Ulrich, for example (in his usual mild-mannered style), commented:
> And all these programs and systems are wrong.
>
> There is no guarantee that one of the fds isn't used behind the
> scenes for something important which is still running as part of the
> fork/exec code. It's completely unacceptable to build into the
> interfaces the assumption that the programmer knows all the file
> descriptors.
>
> This is why using CLOEXEC is the only correct way to deal with this
> and now there is no exceuse anymore whatsoever. Every fd-creating
> interface can use CLOEXEC.
> This text says,
>
>> so a future revision of the standard may indeed add fdwalk( ), although no
>> one in the meeting was willing to draft a proposal for fdwalk( ) at this time
>
> and, later says after noting F_NEXT and O_CLOEXEC,
>
>> Therefore, the rest of this proposal seeks to document the problem
>> with closing arbitrary file descriptors, and a new bugid will be
>> opened to propose standardizing some recent interfaces and interface
>> extensions first appearing in Linux
>
> Do you think latter override former?
Yes.
>>>> b) unsafe because there might be file descriptors used by libc itself.
>>>
>>> I agree this. Even though almost developer don't use libc message catalogue and
>>> we can avoid such issue by using nextfd() + fcntl(O_CLOEXEC).
>>
>> No, that's exactly the point that we cannot.
>
> I thknk we are talking different aspect. I'm talking practical issue.

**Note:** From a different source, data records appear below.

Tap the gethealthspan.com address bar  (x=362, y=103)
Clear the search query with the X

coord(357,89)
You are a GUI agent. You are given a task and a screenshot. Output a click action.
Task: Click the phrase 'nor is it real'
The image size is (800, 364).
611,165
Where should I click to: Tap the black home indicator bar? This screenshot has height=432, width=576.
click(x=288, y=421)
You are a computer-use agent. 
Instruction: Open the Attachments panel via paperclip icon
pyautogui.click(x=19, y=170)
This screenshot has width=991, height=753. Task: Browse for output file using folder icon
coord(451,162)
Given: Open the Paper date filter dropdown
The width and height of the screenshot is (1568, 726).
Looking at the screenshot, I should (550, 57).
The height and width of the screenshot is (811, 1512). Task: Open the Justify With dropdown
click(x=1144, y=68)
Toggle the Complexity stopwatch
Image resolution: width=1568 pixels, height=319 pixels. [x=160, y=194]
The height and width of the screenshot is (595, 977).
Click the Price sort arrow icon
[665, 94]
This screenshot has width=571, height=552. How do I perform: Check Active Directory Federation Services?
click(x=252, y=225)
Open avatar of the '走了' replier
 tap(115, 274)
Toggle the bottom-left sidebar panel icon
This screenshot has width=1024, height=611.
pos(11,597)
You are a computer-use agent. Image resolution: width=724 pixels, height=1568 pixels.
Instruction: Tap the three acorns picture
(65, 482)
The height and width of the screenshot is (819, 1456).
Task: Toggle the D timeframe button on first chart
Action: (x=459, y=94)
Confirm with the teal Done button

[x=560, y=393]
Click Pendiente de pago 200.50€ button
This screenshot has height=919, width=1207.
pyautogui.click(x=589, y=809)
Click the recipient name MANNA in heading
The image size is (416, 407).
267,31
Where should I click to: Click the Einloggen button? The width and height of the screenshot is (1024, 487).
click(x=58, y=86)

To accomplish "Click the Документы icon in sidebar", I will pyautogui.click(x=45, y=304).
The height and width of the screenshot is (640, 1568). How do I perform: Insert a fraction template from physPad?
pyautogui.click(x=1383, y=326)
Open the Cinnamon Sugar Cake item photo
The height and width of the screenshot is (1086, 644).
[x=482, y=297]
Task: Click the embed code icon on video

> say, ruby hit the exact same issue
> because valgrind uses internal fds and they don't think their exec()
> case don't need fd
> inheritance. Even though it close libc internal fds, invoked new
> executable may open them
> again at process strtup code. Therefore, they are using O_CLOEXEC. In
> the other hands,
> you seems talking about it is corner case. If so, I agree. I was not
> argue it. I only say, I
> haven't seen real world application require it.
>
> Personally, I'm only interesting real world issue.
These are real-world issues.
>> The problem -- as was brought up in the POSIX discussion -- is that you
>> actually end up breaking *properly functioning programs*.
>
> But the url only talk about a possibility of misuse.
There are concrete examples on the mailing list.
Anyway, fdwalk() at least exists as an interface. There is absolutely
no momentum for FD_NEXT that I can see.